Universal credit was rolled out in parts of Tooting a year ago, as it was in many other parts of the country, and the results have been devastating. That devastation is reflected not only in the number of weeks that people have waited for payments or the amount by which they will be worse off; the real devastation is in the damage that it is causing to people’s lives. I am going to share some accounts with the House—I have deliberately changed the names involved—and then I want Ministers to tell me honestly that they are not committed to pausing the roll-out of universal credit.

The first case involves Jayne. She had a history of post-traumatic stress disorder and depression, but things were looking up for her and she had secured a job. Unfortunately, she was made redundant and so applied for universal credit. However, universal credit would not cover the cost of her renting a small bedroom in Tooting. She applied for a discretionary housing payment from the council, but was left with £4 a week to live on. Unable to eat properly and unable to travel to interviews, her mental health issues spiralled. The second case involves Monica. Again, I have changed her name. She too had mental health issues and suffered from blood clots on her lungs. She could not afford her daily medication, and she attempted suicide.

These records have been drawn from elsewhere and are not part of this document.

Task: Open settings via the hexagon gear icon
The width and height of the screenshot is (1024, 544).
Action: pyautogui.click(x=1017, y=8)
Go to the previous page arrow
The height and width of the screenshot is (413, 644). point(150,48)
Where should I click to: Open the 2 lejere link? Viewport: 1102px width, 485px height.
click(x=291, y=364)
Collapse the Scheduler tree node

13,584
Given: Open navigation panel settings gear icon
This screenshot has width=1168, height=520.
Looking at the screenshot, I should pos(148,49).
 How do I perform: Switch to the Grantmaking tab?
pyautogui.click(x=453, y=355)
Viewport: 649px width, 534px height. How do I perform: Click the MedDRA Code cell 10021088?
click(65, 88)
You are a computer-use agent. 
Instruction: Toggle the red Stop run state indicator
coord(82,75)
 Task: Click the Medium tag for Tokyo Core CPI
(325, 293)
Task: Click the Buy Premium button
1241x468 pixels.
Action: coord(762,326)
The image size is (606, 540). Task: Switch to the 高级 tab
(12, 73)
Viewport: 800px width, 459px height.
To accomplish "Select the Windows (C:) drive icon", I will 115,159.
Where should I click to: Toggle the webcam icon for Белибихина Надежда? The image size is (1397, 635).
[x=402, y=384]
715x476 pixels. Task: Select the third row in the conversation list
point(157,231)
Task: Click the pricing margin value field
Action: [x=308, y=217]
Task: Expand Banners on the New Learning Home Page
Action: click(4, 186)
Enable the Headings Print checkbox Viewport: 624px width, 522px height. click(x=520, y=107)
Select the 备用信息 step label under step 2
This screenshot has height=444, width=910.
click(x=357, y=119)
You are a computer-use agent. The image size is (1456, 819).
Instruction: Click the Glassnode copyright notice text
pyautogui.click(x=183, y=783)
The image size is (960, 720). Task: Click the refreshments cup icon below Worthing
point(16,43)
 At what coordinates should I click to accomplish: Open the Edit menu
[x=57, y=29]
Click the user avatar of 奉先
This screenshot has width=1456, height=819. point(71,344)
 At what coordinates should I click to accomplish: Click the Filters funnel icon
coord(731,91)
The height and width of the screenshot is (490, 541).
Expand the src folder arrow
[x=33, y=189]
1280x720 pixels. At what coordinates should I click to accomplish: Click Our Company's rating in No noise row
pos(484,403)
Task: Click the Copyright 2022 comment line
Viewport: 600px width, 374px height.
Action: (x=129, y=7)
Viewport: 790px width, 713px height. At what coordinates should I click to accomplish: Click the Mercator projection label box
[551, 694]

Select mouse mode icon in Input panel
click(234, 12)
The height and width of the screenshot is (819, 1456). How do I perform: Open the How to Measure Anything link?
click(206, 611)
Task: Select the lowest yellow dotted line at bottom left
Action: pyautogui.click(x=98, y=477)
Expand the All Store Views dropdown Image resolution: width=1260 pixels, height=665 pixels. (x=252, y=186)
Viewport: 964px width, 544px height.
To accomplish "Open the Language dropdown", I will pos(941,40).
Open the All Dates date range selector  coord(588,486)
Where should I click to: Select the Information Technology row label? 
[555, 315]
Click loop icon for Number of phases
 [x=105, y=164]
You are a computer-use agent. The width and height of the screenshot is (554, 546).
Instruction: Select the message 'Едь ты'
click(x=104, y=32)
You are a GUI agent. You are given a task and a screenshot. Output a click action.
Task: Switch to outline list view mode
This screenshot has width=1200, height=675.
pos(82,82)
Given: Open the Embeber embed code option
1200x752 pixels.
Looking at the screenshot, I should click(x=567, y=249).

In the 50 seconds I have remaining, I am going to ask Ministers on the Government Front Bench to look at me and tell me whether they think that the people of Tooting and of this country deserve better. We are world leaders with a rich economy, yet people here are increasingly using food banks. Whether we like to admit it or not, all Members, on both sides of the Chamber, see people crying before us in our constituency surgeries and saying that they cannot feed their children. The roll-out of universal credit has been instrumental in increasing the number of people relying on food banks. Enough is enough. Today, those of us on the Opposition Benches implore our Government to listen, to take action and to halt the roll-out of universal credit.